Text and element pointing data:
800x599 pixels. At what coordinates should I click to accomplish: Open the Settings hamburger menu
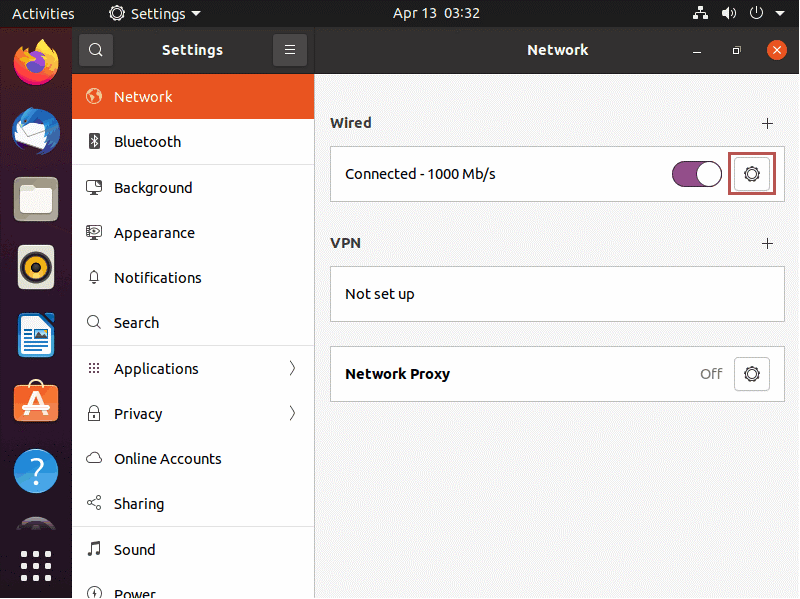coord(290,50)
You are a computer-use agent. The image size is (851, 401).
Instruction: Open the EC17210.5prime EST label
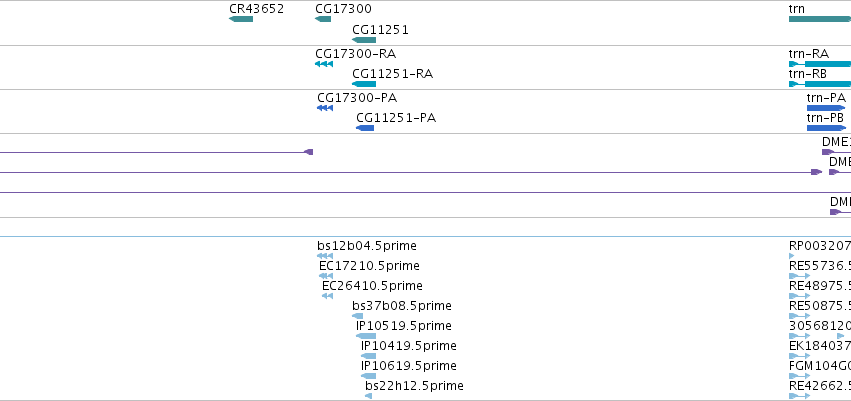pos(369,266)
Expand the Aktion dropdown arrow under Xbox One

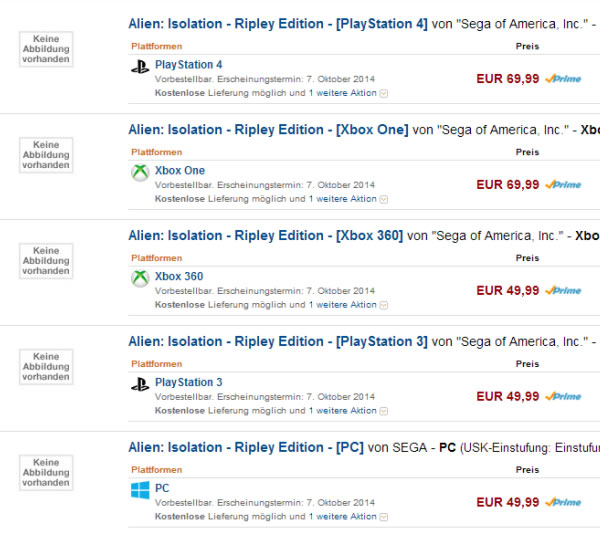point(383,199)
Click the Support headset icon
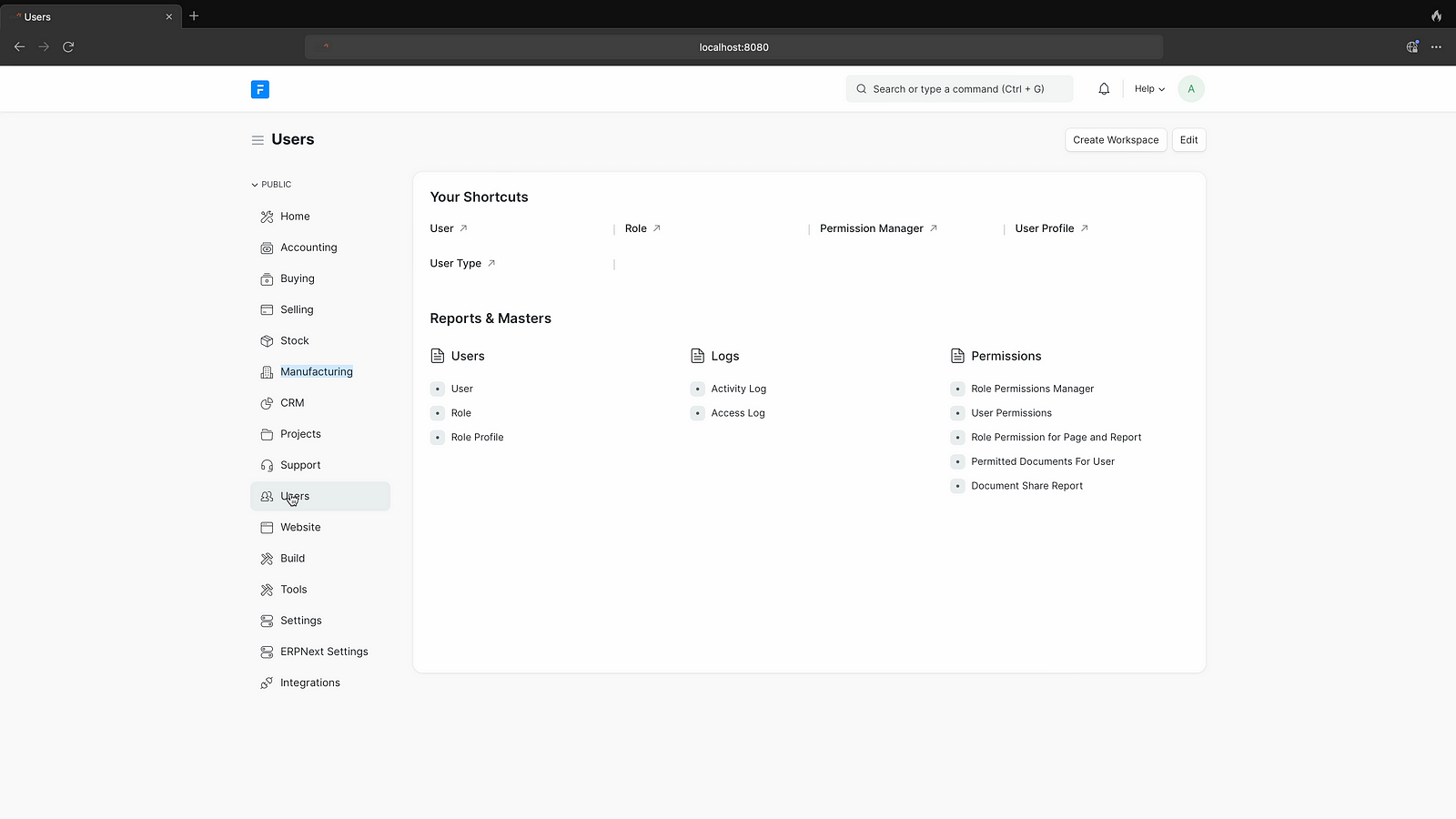 point(267,466)
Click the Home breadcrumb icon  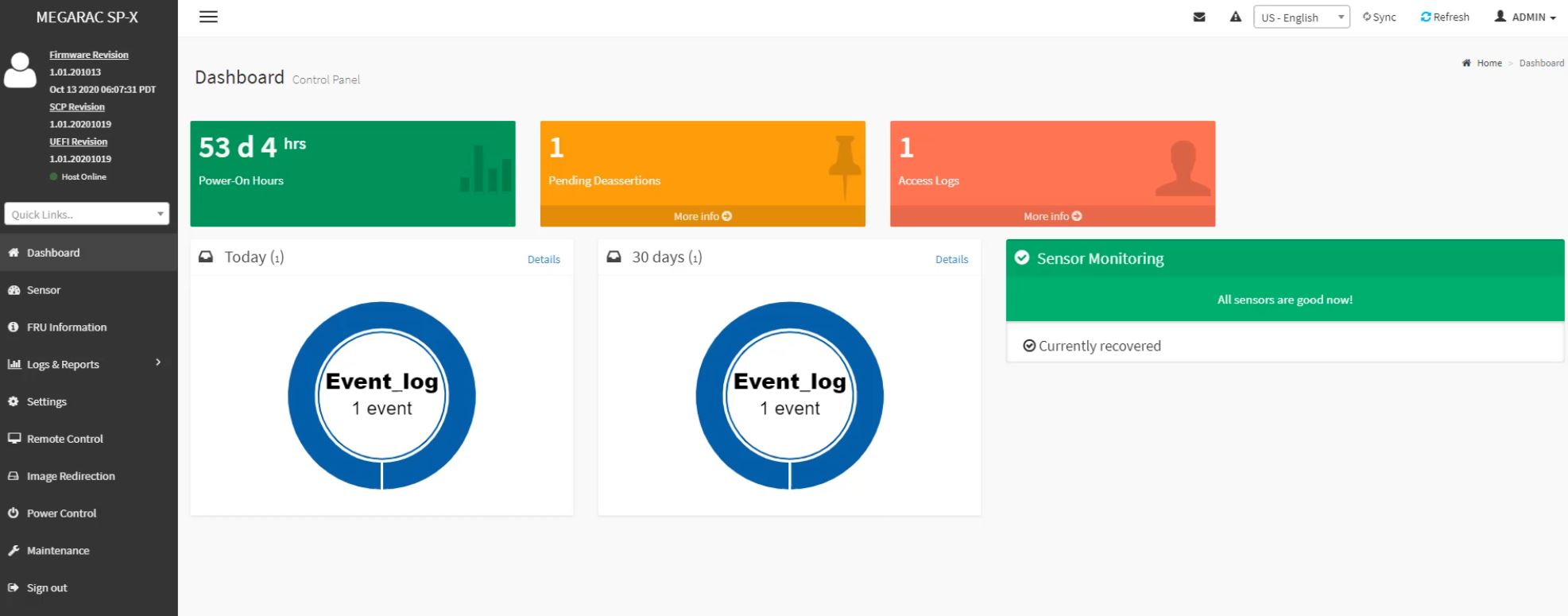tap(1466, 63)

■ SHORT EXERCISE
Which lines in the data above contain the string "Open"? Pull out each of those lines in full, treating capital and lowercase letters as different.

■ SOLUTION
800x599 pixels. At what coordinates should I click to accomplish: Open the Settings hamburger menu
Instruction: Open the EC17210.5prime EST label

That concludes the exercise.